=== Task directions ===
Starting at the line that contains "Viewport: 1257px width, 492px" and ending with the last line of the records, lay out those lines as a numbered list, skipping any blank lines and omitting the pictures.
— begin Recorded data —
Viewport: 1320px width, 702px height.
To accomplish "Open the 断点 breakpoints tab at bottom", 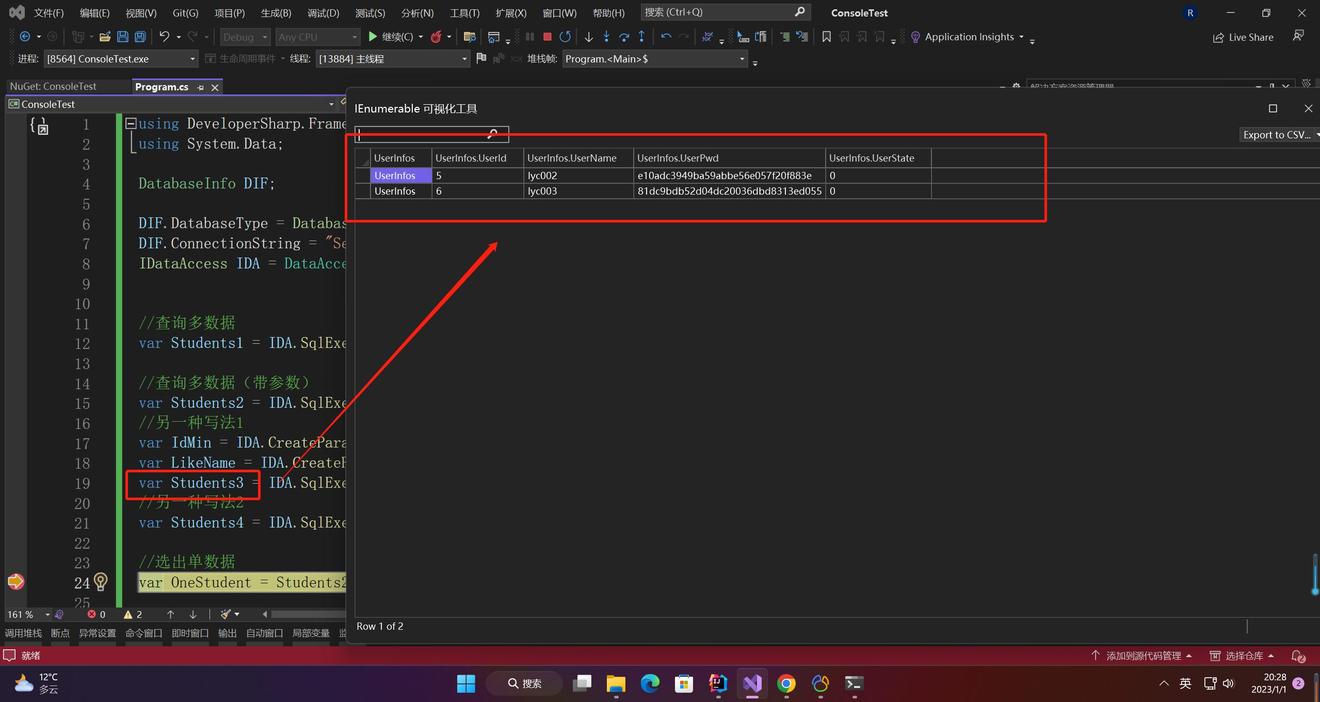I will (x=60, y=633).
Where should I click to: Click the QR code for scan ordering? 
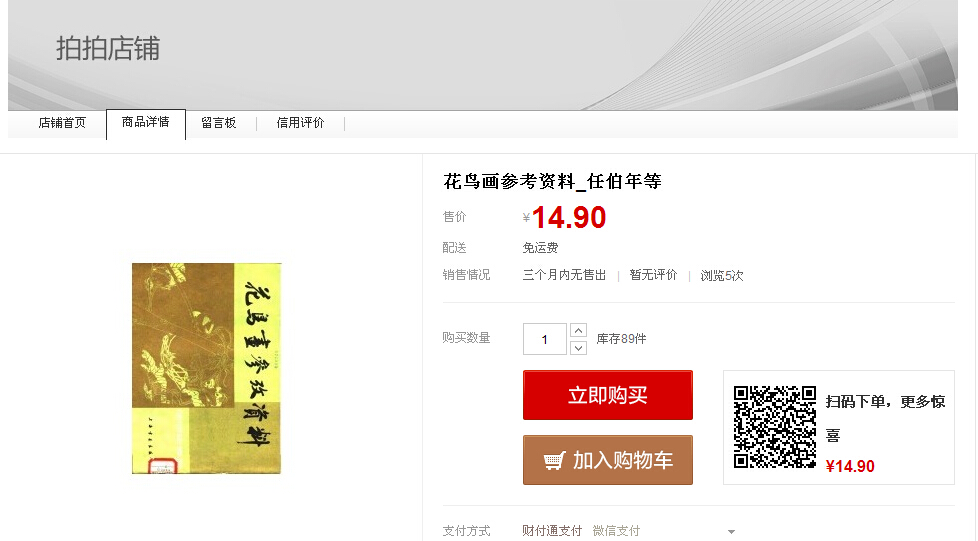click(775, 427)
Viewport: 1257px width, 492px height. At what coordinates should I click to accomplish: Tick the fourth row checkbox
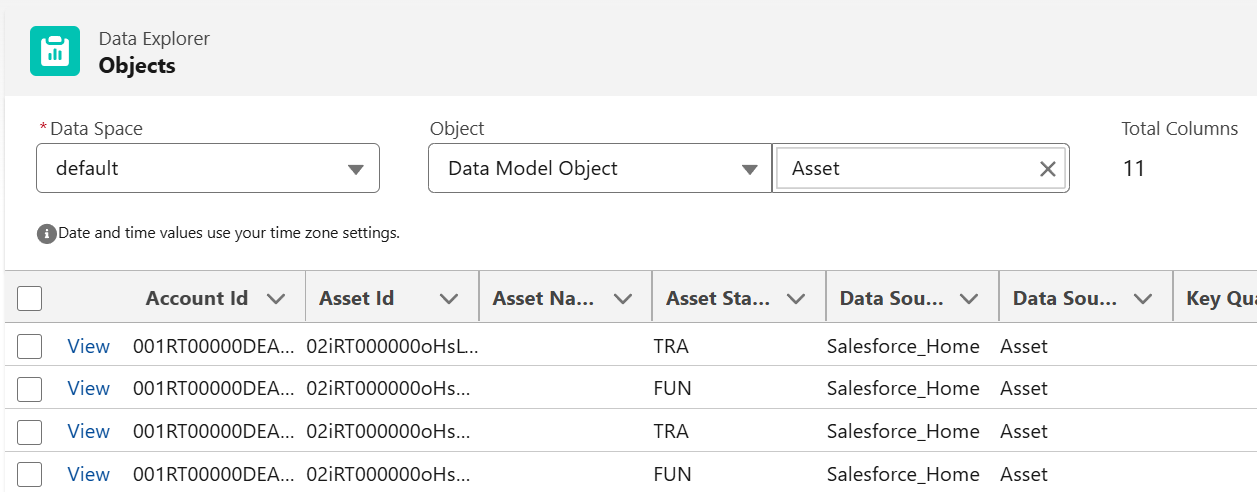click(30, 475)

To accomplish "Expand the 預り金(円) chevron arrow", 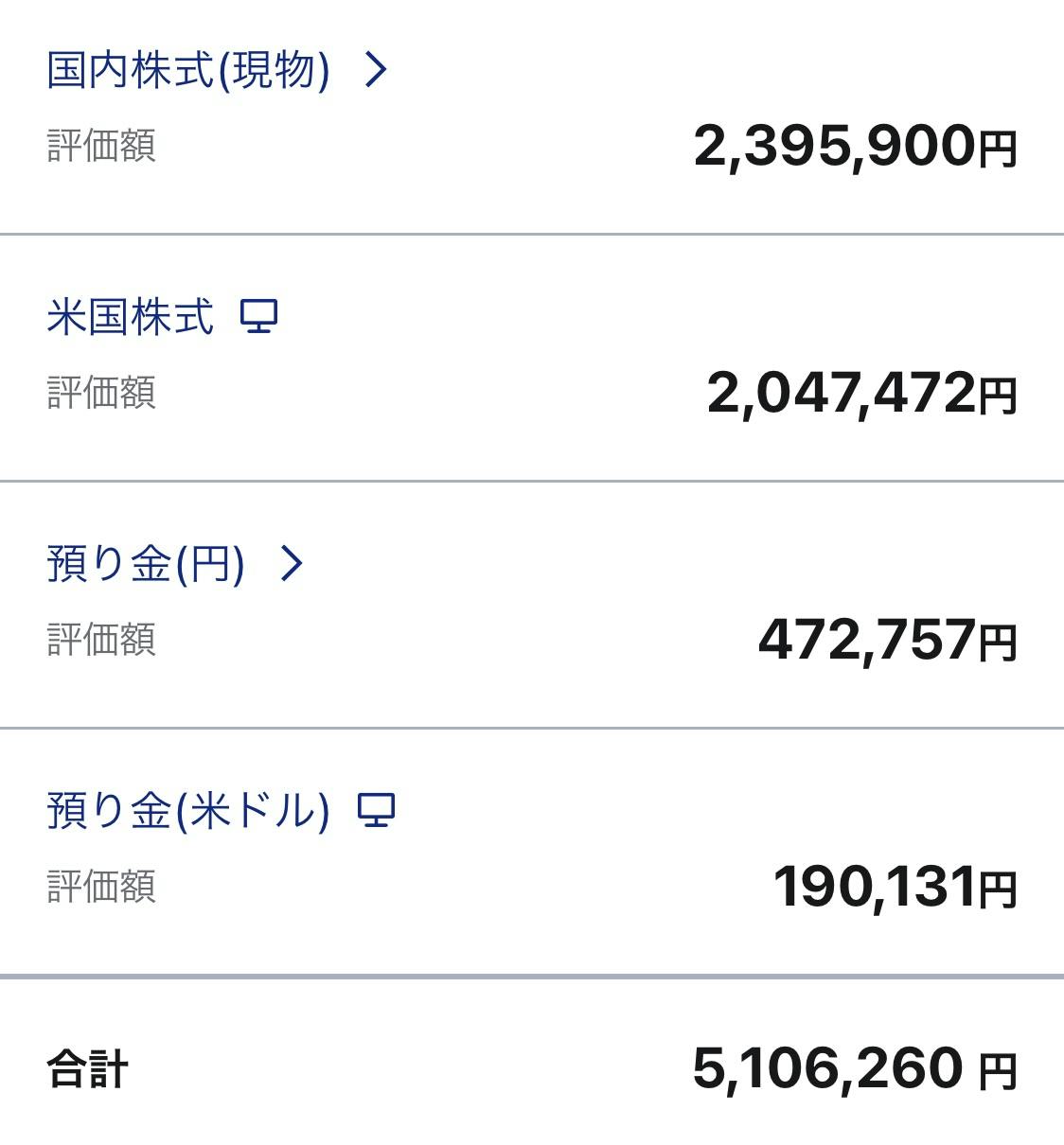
— end Recorded data —
=== Result of this task ===
1. Viewport: 1257px width, 492px height. At what coordinates should I click to accomplish: Tick the fourth row checkbox
2. click(30, 475)
3. To accomplish "Expand the 預り金(円) chevron arrow", 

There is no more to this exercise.